“Tra mille discorsi di valorizzazione socio-economica del territorio, di fatto, la realtà è che i territori si sono impoveriti sempre più: in questi anni, abbiamo assistito progressivamente alla chiusura o al trasferimento di attività e servizi”. Lo scrive il Movimento 5 Stelle di Seravezza.

“Mentre da un lato vediamo autorizzare attività di estrazione, perfino su cime e crinali o nelle vicinanze di aree tutelate dall’Unesco come la Villa Medicea di Seravezza, dall’altra si creano problemi ai singoli cittadini per ottenere autorizzazioni di piccola entità per le residenze civili o per micro imprese legate ad attività che possono garantire uno sviluppo sostenibile.

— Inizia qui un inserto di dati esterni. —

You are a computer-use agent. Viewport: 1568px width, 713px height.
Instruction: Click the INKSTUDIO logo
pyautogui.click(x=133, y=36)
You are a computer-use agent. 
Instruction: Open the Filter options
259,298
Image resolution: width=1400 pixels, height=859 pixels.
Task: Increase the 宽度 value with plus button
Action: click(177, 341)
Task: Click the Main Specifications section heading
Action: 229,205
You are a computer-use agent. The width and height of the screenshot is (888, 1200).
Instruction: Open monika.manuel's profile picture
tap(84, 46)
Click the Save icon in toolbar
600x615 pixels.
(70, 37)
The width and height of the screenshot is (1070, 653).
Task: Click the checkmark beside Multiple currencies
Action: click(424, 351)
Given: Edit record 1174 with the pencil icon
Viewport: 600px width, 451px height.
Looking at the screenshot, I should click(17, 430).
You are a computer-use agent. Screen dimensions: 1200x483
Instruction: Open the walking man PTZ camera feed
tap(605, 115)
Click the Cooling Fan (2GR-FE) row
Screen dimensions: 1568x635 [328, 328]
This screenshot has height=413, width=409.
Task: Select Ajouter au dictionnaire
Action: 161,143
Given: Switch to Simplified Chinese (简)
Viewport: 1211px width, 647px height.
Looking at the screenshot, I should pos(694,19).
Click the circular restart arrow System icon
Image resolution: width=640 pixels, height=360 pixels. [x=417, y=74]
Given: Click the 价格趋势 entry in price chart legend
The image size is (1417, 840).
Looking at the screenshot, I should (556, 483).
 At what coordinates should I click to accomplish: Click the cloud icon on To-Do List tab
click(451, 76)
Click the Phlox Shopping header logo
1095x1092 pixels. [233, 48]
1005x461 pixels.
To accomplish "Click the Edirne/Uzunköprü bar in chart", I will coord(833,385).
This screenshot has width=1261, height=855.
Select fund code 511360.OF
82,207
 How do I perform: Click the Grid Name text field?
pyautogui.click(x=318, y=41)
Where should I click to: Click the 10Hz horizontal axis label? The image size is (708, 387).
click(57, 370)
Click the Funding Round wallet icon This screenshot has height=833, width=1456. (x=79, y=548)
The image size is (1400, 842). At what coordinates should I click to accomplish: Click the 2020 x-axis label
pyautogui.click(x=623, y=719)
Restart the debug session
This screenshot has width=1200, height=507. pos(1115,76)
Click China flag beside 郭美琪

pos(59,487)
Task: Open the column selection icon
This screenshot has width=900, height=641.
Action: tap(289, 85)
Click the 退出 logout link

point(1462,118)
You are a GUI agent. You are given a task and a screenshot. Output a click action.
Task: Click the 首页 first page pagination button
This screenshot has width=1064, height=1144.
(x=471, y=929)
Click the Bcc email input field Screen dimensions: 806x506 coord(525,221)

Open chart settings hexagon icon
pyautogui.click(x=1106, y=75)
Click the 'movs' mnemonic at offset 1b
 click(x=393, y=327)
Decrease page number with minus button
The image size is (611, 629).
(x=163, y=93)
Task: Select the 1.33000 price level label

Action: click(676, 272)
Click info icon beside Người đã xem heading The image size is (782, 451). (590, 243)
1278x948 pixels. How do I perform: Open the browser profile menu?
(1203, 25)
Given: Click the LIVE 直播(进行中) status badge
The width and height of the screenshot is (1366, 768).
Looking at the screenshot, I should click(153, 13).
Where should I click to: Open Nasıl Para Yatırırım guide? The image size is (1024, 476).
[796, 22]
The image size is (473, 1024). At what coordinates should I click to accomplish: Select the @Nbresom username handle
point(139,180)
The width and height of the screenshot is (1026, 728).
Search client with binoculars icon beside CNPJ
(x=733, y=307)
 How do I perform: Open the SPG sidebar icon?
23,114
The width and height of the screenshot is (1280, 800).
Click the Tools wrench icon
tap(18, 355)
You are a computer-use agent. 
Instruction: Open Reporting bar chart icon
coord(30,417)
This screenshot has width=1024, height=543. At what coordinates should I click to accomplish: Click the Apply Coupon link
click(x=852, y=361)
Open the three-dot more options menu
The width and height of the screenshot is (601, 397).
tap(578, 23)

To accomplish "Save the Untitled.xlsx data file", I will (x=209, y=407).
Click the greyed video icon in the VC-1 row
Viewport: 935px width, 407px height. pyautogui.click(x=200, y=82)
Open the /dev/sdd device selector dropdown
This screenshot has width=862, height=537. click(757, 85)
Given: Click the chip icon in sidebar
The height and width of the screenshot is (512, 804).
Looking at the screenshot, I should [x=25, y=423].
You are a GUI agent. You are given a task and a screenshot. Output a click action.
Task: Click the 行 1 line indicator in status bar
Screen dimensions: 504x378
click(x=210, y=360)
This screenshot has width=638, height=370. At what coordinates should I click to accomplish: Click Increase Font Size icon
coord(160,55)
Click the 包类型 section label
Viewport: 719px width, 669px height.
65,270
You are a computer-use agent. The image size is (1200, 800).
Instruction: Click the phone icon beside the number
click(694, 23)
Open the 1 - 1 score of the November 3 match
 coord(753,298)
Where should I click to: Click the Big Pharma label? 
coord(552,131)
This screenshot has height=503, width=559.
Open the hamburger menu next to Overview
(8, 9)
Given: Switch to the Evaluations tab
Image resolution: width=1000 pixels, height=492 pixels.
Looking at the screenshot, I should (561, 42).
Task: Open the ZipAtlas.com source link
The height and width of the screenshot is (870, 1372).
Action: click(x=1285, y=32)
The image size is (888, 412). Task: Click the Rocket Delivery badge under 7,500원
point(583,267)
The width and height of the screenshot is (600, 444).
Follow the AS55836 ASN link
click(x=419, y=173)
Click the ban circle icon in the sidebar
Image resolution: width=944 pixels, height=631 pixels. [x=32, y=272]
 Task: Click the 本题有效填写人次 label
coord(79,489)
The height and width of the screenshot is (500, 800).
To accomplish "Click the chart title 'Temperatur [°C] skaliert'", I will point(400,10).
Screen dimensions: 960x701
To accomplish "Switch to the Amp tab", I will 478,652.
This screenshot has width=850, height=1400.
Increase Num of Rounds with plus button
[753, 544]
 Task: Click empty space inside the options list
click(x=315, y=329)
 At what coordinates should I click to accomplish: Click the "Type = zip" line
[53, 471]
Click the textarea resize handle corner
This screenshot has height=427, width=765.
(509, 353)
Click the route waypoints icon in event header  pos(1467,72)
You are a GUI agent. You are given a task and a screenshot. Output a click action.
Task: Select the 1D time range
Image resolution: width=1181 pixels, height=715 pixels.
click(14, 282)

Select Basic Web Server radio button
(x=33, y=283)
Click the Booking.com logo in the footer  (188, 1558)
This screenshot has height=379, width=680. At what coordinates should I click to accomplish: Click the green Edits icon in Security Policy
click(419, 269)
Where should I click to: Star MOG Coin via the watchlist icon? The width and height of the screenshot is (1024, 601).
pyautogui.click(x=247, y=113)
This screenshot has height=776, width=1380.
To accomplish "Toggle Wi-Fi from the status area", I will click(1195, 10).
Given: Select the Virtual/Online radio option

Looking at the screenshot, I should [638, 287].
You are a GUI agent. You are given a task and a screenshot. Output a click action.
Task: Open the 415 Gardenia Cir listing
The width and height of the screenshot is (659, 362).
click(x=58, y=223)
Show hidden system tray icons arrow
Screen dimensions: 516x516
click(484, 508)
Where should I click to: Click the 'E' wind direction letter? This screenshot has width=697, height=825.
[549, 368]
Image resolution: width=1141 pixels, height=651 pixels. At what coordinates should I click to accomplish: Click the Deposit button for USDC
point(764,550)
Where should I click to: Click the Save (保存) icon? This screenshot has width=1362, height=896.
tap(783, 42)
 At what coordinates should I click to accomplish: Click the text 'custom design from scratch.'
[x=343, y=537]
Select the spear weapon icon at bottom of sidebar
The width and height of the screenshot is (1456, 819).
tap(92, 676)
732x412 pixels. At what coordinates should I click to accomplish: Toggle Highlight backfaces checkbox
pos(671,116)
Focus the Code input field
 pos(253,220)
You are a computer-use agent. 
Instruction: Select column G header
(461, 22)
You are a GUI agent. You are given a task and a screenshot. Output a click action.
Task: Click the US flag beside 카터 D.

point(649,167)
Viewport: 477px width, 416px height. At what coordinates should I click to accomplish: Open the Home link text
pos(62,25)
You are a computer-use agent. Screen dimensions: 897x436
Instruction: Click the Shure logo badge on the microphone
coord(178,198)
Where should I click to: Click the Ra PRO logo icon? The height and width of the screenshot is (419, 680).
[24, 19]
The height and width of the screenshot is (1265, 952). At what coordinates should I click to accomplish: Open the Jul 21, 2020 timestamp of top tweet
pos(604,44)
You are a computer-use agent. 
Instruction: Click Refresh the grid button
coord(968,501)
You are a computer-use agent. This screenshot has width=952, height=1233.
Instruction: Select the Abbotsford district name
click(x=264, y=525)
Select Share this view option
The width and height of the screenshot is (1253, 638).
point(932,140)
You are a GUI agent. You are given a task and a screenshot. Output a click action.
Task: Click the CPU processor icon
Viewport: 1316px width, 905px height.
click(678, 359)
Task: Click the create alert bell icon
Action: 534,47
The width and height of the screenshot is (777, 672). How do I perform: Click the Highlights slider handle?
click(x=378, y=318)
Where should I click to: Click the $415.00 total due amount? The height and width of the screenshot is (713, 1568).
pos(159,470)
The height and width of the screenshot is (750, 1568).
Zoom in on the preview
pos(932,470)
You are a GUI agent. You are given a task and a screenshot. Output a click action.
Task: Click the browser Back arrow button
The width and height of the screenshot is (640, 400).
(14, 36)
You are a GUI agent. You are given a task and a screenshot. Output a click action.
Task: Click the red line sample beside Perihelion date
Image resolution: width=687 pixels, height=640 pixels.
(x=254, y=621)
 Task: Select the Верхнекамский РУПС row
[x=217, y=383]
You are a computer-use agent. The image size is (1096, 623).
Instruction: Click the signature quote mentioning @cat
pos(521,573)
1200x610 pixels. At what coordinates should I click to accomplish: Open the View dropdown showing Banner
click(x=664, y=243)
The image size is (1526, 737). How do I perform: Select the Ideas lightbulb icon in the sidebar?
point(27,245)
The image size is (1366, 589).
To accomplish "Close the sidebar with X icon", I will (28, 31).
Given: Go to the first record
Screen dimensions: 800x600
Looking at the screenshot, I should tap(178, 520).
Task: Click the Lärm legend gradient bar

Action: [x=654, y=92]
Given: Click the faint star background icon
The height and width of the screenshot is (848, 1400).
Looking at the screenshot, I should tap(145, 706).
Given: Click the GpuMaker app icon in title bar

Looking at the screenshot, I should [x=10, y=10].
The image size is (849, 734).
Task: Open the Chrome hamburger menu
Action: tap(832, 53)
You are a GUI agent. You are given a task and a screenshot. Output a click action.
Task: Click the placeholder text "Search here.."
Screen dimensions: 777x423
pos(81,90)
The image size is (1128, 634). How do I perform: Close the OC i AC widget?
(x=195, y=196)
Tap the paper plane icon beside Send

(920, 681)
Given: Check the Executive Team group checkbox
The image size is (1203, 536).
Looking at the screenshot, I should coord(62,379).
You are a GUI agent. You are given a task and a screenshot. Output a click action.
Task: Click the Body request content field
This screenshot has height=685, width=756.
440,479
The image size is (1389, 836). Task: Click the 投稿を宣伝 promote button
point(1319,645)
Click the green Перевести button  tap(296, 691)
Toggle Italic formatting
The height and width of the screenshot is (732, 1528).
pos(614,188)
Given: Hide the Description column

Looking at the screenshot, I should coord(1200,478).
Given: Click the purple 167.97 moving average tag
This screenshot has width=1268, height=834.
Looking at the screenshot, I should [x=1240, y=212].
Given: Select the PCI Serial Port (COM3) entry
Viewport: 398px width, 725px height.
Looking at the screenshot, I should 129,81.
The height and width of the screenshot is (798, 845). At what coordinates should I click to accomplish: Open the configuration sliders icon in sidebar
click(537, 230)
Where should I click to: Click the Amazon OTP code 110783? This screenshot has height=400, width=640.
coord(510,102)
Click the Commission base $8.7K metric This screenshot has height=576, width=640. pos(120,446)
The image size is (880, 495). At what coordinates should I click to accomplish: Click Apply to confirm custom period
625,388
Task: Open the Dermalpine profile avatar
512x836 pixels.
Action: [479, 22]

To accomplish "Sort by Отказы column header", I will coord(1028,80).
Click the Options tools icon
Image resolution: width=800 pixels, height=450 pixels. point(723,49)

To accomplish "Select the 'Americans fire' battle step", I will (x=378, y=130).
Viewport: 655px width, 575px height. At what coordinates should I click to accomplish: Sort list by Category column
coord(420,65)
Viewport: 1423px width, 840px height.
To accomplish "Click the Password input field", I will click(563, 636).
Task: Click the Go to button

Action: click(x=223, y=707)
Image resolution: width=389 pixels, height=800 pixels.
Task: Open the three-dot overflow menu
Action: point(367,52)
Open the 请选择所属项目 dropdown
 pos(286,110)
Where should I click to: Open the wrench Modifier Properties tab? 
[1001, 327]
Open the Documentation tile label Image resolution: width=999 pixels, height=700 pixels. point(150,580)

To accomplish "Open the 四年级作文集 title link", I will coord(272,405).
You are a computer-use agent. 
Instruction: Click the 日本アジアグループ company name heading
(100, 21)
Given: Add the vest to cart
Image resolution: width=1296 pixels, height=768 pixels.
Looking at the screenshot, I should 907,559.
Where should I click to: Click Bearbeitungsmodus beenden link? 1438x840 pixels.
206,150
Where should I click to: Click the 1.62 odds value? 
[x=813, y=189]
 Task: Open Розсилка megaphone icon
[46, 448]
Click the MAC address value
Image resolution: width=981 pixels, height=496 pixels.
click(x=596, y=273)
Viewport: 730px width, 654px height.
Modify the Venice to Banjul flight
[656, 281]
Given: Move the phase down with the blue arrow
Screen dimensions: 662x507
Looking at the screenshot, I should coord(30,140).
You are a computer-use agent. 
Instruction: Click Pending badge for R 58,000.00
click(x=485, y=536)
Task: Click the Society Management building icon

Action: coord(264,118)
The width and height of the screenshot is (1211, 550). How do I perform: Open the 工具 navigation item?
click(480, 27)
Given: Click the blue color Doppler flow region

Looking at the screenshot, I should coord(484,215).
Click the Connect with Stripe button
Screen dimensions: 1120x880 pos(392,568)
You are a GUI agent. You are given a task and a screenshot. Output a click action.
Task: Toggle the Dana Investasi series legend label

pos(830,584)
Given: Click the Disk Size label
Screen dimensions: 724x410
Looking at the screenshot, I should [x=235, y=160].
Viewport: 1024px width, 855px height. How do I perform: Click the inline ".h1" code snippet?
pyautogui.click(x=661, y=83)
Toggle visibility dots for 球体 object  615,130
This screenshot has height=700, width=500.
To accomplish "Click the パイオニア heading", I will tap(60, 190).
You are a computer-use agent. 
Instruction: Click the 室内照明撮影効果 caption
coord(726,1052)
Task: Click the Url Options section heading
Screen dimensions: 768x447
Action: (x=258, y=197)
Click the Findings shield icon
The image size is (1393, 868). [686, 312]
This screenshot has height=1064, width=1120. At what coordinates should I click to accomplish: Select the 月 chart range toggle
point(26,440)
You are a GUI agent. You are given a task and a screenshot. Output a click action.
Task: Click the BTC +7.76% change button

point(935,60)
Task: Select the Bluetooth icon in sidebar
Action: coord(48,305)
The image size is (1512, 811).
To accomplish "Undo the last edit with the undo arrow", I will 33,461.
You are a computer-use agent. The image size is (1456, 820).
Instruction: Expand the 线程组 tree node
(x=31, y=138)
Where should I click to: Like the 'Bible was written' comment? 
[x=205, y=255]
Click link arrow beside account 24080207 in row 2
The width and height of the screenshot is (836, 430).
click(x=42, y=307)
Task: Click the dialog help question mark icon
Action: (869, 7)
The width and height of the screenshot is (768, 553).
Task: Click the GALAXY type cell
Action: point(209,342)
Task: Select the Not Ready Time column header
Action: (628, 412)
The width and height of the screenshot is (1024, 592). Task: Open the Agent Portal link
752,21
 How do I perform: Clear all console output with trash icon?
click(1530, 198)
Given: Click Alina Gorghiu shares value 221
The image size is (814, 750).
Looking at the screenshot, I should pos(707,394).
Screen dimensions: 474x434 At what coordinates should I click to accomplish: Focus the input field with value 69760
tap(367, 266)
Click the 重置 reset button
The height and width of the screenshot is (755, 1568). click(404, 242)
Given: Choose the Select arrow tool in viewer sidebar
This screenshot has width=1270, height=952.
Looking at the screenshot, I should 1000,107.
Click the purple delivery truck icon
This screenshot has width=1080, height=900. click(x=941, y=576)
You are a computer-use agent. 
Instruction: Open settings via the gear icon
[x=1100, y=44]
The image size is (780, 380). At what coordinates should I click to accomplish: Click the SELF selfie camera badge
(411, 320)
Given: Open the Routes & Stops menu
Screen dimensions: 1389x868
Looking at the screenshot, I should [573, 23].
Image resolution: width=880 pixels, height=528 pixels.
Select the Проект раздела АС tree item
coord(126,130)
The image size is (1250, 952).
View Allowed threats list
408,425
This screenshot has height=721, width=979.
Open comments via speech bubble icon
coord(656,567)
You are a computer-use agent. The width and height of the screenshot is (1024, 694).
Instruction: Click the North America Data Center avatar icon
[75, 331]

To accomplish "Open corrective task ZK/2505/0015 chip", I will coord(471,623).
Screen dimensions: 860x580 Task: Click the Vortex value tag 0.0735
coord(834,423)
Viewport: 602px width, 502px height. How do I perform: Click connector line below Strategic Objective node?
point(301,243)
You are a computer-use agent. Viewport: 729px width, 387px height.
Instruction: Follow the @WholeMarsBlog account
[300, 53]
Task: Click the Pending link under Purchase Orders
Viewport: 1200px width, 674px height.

Il Comune di Seravezza ha adottato infatti nei regolamenti urbanistici – e adesso anche nel nuovo Piano particolareggiato –, questa metodologia e attenzione ai dettagli: si permettono interventi pubblici che snaturano le caratteristiche del centro storico, prevedendo di spostare monumenti o fontane antiche, di togliere giardini pubblici per fare piazze con cemento architettonico. Allo stesso tempo, si impone ai cittadini anche il tipo di campanello da installare nelle case. Inoltre, il Piano particolareggiato riguarda tutto il centro storico fino al cimitero, ma casualmente non include le Cave antiche del Monte Costa, sito da valorizzare come archeologia industriale, creando un percorso unico con il Museo Etnografico e del Lavoro di Palazzo Mediceo. Questo modo di agire della politica che da troppi anni governa sia a livello locale sia regionale la dice lunga su come i nostri amministratori intendano sviluppare le nostre realtà. Basti guardare la vicenda della presidenza del Parco regionale delle Alpi Apuane. Alberto Putamorsi è stato riconfermato presidente, nonostante abbia già gestito il Parco come Presidente prima, e come Commissario poi. E nonostante sia risultato secondo dall’elezione della comunità di Parco rispetto a Domenico Davini, ex Sindaco di Minucciano, altro candidato del PD alla presidenza del Parco delle Alpi Apuane, che aveva fatto affermazioni preoccupanti per uno che aspiri a questa carica: «Non sarò la persona che chiedevano gli ambientalisti, che da sempre (giustamente dal loro punto di vista) vorrebbero fosse dato un taglio ambientale al Parco. Ma dimenticano che questo è un parco sui generis: c’è un’attività che male si riesce a conciliare con le politiche ambientali più strette».

“Il problema è che non adottano neppure le politiche ambientali larghe. Questa politica non è nemmeno lontana parente della cultura del marmo che ha contraddistinto per secoli il nostro territorio. Il legame con il territorio dei vecchi imprenditori era forte: ci vivevano e rinvestivano nella zona; i posti di lavoro erano migliaia, mentre la quantità di marmo estratto irrisoria rispetto a quella attuale. In pochi anni si è tolta la stessa quantità che è stata estratta in 2000 anni”, conclude M5S.